至于最近很火的CRISPR技術其實是利用CRISPR系統中的RNA引導Cas蛋白去切斷目標DNA的這一個步驟。當然CRISPR的爆火主要還是由于這套技術好用，是因為要達成基因敲除的目的，只需把兩個質粒導入細胞即可大功告成。一個是含有Cas9蛋白的表達基因，它可以切斷雙鏈DNA。另一個是用來表達sgRNA,前一部分與目標基因配對，后一部分可形成發夾結構與Cas9蛋白結合，切斷目標基因。這是傳統構建CRISPR系統的方法。隨著RNA研究的發展及RNA導入細胞方法的完善，目前也可以通過將Cas9 mRNA和sgRNA導入細胞而發揮基因編輯功能。RNA轉運至細胞內就可以翻譯成蛋白質或直接發揮作用后被迅速降解，與導入質粒法不同(DNA會一直存在細胞中)，這種方法不會造成基因突變的危險。

SgRNA的體外制備方法有化學合成和酶法合成這兩種。由于RNA本身不穩定的性質，RNA的化學合成遠不如DNA合成高效，目前化學合成RNA多限于短RNA(幾個到幾十個核苷酸長度)，且合成費用高。酶法合成RNA是在RNA聚合酶體外轉錄基礎上建立的生物制備方法。相對于化學合成，酶法合成具有效率高、條件溫和的特性，能夠合成長序列RNA，更易于實現較大規模生產,是一種發展前景良好的RNA合成方法。目前體外酶法合成RNA主要是利用T7 RNA聚合酶，在體外從帶有T7啟動子序列的DNA模版上反復轉錄產生大量所需的RNA。雖然大部分生物自身擁有RNA聚合酶，但是大多都具有復雜的亞基組成和調控機制，不適合用作體外合成RNA的酶工具，這使得T7 RNA聚合酶幾乎成為了RNA酶法合成中唯一的工具酶。

T7 RNA聚合酶于四十年前被鑒定，其選擇受限于當時已發現的有限噬菌體種類，無法保證它是一個最理想的RNA合成工具酶。

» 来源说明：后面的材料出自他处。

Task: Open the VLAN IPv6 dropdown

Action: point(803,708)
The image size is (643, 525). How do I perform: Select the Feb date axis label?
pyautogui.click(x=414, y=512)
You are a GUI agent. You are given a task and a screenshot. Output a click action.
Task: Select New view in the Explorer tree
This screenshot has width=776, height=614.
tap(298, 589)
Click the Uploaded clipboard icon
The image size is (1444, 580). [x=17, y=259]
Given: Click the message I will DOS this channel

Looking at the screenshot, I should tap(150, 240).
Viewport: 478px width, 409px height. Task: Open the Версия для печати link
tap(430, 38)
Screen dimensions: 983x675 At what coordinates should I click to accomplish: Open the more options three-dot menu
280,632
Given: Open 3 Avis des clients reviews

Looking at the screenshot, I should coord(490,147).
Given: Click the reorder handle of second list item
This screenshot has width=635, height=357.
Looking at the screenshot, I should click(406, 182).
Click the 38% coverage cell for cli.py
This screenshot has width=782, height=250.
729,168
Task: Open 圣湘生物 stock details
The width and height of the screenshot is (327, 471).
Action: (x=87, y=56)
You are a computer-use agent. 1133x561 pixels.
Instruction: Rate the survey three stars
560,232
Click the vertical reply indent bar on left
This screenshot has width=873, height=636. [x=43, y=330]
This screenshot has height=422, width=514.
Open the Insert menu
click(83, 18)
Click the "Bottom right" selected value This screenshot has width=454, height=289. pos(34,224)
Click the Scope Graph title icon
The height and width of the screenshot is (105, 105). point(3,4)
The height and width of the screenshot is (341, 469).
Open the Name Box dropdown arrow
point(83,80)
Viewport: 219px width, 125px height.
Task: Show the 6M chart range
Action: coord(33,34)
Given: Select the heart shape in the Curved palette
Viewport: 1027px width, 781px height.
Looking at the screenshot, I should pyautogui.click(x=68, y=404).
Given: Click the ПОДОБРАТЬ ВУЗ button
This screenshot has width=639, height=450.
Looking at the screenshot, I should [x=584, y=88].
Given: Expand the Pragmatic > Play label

它的最主要缺點包括：提前終止、延伸性能弱、產物末端不均一、必須以鳥苷酸起始、對修飾核苷酸摻入效率低、對富含高級結構的RNA轉錄效率低等等，以致很多情況下所需的RNA無法有效合成。因而選擇T7作為體外合成RNA的標準酶具有很大的隨機性。在隨后的數十年中，人們對T7 RNA聚合酶進行了大量的優化和改造，相關論文和專利不計其數，然而這個酶并不是天然為RNA體外合成而設，其主要缺點越來越成為RNA這一熱門研究和應用領域的限制因素。